Try it: Below you will find a set of lines. Repeat them all exactly.

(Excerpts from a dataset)
▽
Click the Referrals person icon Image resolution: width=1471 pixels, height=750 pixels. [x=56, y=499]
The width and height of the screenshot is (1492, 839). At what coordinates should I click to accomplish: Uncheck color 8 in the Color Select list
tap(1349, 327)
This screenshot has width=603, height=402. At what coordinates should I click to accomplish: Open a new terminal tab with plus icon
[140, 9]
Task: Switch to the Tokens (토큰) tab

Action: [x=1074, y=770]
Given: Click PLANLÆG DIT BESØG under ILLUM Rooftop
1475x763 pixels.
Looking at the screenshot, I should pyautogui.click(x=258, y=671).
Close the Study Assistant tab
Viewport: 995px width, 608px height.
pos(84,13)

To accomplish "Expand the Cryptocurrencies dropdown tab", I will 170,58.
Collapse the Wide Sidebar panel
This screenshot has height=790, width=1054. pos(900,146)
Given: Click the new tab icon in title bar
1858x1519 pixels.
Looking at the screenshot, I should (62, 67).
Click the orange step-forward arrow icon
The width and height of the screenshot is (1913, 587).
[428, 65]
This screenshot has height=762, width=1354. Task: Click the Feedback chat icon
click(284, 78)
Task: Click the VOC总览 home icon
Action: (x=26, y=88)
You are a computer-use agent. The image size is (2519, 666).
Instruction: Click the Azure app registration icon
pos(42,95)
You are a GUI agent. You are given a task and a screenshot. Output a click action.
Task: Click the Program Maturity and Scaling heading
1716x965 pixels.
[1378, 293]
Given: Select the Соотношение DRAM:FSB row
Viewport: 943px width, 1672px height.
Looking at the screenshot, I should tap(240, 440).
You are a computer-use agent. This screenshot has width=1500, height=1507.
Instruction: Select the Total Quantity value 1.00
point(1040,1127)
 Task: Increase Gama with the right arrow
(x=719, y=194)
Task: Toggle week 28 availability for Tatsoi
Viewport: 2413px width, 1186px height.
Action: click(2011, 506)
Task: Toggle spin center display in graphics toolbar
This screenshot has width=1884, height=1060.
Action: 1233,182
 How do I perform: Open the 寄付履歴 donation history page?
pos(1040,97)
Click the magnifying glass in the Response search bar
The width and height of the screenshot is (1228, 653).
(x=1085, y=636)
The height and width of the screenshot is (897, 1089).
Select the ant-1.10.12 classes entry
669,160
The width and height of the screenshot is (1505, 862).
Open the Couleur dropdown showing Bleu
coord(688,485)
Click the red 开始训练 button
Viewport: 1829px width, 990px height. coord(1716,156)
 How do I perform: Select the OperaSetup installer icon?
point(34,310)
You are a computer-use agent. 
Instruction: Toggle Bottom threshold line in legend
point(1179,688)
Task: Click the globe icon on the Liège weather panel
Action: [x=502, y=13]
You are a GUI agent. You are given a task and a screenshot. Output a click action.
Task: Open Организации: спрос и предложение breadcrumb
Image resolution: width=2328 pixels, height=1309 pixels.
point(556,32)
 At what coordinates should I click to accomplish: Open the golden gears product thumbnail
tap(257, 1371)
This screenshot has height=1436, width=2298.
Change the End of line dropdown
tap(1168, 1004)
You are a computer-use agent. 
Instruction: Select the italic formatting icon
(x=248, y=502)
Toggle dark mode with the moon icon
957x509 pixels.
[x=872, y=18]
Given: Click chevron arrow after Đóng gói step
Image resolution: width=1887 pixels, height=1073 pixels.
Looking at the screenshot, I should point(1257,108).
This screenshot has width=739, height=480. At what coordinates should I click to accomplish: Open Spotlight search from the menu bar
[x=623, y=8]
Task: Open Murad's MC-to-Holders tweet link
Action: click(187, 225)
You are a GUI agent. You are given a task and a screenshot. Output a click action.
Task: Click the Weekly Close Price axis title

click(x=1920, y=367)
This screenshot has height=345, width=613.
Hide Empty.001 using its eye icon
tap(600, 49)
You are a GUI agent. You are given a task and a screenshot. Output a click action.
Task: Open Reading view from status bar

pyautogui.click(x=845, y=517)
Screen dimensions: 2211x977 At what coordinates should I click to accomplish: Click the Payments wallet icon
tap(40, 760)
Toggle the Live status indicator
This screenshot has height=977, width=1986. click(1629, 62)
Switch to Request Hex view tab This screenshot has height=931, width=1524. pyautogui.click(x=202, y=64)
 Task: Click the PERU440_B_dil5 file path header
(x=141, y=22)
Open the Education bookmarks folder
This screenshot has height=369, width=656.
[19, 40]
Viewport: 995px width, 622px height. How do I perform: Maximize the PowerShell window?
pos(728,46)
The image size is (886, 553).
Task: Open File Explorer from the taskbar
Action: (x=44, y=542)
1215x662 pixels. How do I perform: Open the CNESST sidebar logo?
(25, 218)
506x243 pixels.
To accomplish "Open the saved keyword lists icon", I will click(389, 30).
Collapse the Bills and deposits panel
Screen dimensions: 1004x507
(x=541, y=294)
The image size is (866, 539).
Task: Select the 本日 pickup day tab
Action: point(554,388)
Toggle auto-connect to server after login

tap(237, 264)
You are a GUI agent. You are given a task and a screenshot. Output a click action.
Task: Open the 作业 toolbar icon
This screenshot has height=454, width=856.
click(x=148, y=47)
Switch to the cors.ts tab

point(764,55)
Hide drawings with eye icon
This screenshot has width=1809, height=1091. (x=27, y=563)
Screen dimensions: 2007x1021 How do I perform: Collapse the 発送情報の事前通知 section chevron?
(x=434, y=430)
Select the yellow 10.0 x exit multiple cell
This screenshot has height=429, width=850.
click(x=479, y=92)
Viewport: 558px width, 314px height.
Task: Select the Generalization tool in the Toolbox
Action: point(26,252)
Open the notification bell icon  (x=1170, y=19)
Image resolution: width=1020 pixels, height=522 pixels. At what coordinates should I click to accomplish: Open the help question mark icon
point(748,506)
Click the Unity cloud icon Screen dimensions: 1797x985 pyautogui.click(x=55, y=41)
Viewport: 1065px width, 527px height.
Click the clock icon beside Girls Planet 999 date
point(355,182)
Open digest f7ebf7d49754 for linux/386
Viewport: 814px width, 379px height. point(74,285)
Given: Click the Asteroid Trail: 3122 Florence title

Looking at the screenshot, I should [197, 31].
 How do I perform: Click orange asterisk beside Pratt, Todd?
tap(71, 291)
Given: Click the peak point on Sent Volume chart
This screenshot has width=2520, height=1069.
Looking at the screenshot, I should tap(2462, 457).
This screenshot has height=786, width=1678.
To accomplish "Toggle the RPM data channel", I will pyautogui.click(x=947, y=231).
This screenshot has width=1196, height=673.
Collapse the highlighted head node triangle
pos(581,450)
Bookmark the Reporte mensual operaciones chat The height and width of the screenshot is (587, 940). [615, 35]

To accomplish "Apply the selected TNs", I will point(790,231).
△
Your solution:
Click the Referrals person icon Image resolution: width=1471 pixels, height=750 pixels. [x=56, y=499]
The width and height of the screenshot is (1492, 839). At what coordinates should I click to accomplish: Uncheck color 8 in the Color Select list
tap(1349, 327)
This screenshot has width=603, height=402. At what coordinates should I click to accomplish: Open a new terminal tab with plus icon
[140, 9]
Task: Switch to the Tokens (토큰) tab

Action: [x=1074, y=770]
Given: Click PLANLÆG DIT BESØG under ILLUM Rooftop
1475x763 pixels.
Looking at the screenshot, I should pyautogui.click(x=258, y=671).
Close the Study Assistant tab
Viewport: 995px width, 608px height.
pos(84,13)

To accomplish "Expand the Cryptocurrencies dropdown tab", I will 170,58.
Collapse the Wide Sidebar panel
This screenshot has height=790, width=1054. pos(900,146)
Given: Click the new tab icon in title bar
1858x1519 pixels.
Looking at the screenshot, I should (62, 67).
Click the orange step-forward arrow icon
The width and height of the screenshot is (1913, 587).
[428, 65]
This screenshot has height=762, width=1354. Task: Click the Feedback chat icon
click(284, 78)
Task: Click the VOC总览 home icon
Action: (x=26, y=88)
You are a computer-use agent. The image size is (2519, 666).
Instruction: Click the Azure app registration icon
pos(42,95)
You are a GUI agent. You are given a task and a screenshot. Output a click action.
Task: Click the Program Maturity and Scaling heading
1716x965 pixels.
[1378, 293]
Given: Select the Соотношение DRAM:FSB row
Viewport: 943px width, 1672px height.
Looking at the screenshot, I should tap(240, 440).
You are a computer-use agent. This screenshot has width=1500, height=1507.
Instruction: Select the Total Quantity value 1.00
point(1040,1127)
 Task: Increase Gama with the right arrow
(x=719, y=194)
Task: Toggle week 28 availability for Tatsoi
Viewport: 2413px width, 1186px height.
Action: click(2011, 506)
Task: Toggle spin center display in graphics toolbar
This screenshot has width=1884, height=1060.
Action: 1233,182
 How do I perform: Open the 寄付履歴 donation history page?
pos(1040,97)
Click the magnifying glass in the Response search bar
The width and height of the screenshot is (1228, 653).
(x=1085, y=636)
The height and width of the screenshot is (897, 1089).
Select the ant-1.10.12 classes entry
669,160
The width and height of the screenshot is (1505, 862).
Open the Couleur dropdown showing Bleu
coord(688,485)
Click the red 开始训练 button
Viewport: 1829px width, 990px height. coord(1716,156)
 How do I perform: Select the OperaSetup installer icon?
point(34,310)
You are a computer-use agent. 
Instruction: Toggle Bottom threshold line in legend
point(1179,688)
Task: Click the globe icon on the Liège weather panel
Action: [x=502, y=13]
You are a GUI agent. You are given a task and a screenshot. Output a click action.
Task: Open Организации: спрос и предложение breadcrumb
Image resolution: width=2328 pixels, height=1309 pixels.
point(556,32)
 At what coordinates should I click to accomplish: Open the golden gears product thumbnail
tap(257, 1371)
This screenshot has height=1436, width=2298.
Change the End of line dropdown
tap(1168, 1004)
You are a computer-use agent. 
Instruction: Select the italic formatting icon
(x=248, y=502)
Toggle dark mode with the moon icon
957x509 pixels.
[x=872, y=18]
Given: Click chevron arrow after Đóng gói step
Image resolution: width=1887 pixels, height=1073 pixels.
Looking at the screenshot, I should point(1257,108).
This screenshot has width=739, height=480. At what coordinates should I click to accomplish: Open Spotlight search from the menu bar
[x=623, y=8]
Task: Open Murad's MC-to-Holders tweet link
Action: click(187, 225)
You are a GUI agent. You are given a task and a screenshot. Output a click action.
Task: Click the Weekly Close Price axis title

click(x=1920, y=367)
This screenshot has height=345, width=613.
Hide Empty.001 using its eye icon
tap(600, 49)
You are a GUI agent. You are given a task and a screenshot. Output a click action.
Task: Open Reading view from status bar

pyautogui.click(x=845, y=517)
Screen dimensions: 2211x977 At what coordinates should I click to accomplish: Click the Payments wallet icon
tap(40, 760)
Toggle the Live status indicator
This screenshot has height=977, width=1986. click(1629, 62)
Switch to Request Hex view tab This screenshot has height=931, width=1524. pyautogui.click(x=202, y=64)
 Task: Click the PERU440_B_dil5 file path header
(x=141, y=22)
Open the Education bookmarks folder
This screenshot has height=369, width=656.
[19, 40]
Viewport: 995px width, 622px height. How do I perform: Maximize the PowerShell window?
pos(728,46)
The image size is (886, 553).
Task: Open File Explorer from the taskbar
Action: (x=44, y=542)
1215x662 pixels. How do I perform: Open the CNESST sidebar logo?
(25, 218)
506x243 pixels.
To accomplish "Open the saved keyword lists icon", I will click(389, 30).
Collapse the Bills and deposits panel
Screen dimensions: 1004x507
(x=541, y=294)
The image size is (866, 539).
Task: Select the 本日 pickup day tab
Action: point(554,388)
Toggle auto-connect to server after login

tap(237, 264)
You are a GUI agent. You are given a task and a screenshot. Output a click action.
Task: Open the 作业 toolbar icon
This screenshot has height=454, width=856.
click(x=148, y=47)
Switch to the cors.ts tab

point(764,55)
Hide drawings with eye icon
This screenshot has width=1809, height=1091. (x=27, y=563)
Screen dimensions: 2007x1021 How do I perform: Collapse the 発送情報の事前通知 section chevron?
(x=434, y=430)
Select the yellow 10.0 x exit multiple cell
This screenshot has height=429, width=850.
click(x=479, y=92)
Viewport: 558px width, 314px height.
Task: Select the Generalization tool in the Toolbox
Action: point(26,252)
Open the notification bell icon  (x=1170, y=19)
Image resolution: width=1020 pixels, height=522 pixels. At what coordinates should I click to accomplish: Open the help question mark icon
point(748,506)
Click the Unity cloud icon Screen dimensions: 1797x985 pyautogui.click(x=55, y=41)
Viewport: 1065px width, 527px height.
Click the clock icon beside Girls Planet 999 date
point(355,182)
Open digest f7ebf7d49754 for linux/386
Viewport: 814px width, 379px height. point(74,285)
Given: Click the Asteroid Trail: 3122 Florence title

Looking at the screenshot, I should [197, 31].
 How do I perform: Click orange asterisk beside Pratt, Todd?
tap(71, 291)
Given: Click the peak point on Sent Volume chart
This screenshot has width=2520, height=1069.
Looking at the screenshot, I should tap(2462, 457).
This screenshot has height=786, width=1678.
To accomplish "Toggle the RPM data channel", I will pyautogui.click(x=947, y=231).
This screenshot has width=1196, height=673.
Collapse the highlighted head node triangle
pos(581,450)
Bookmark the Reporte mensual operaciones chat The height and width of the screenshot is (587, 940). [615, 35]

To accomplish "Apply the selected TNs", I will point(790,231).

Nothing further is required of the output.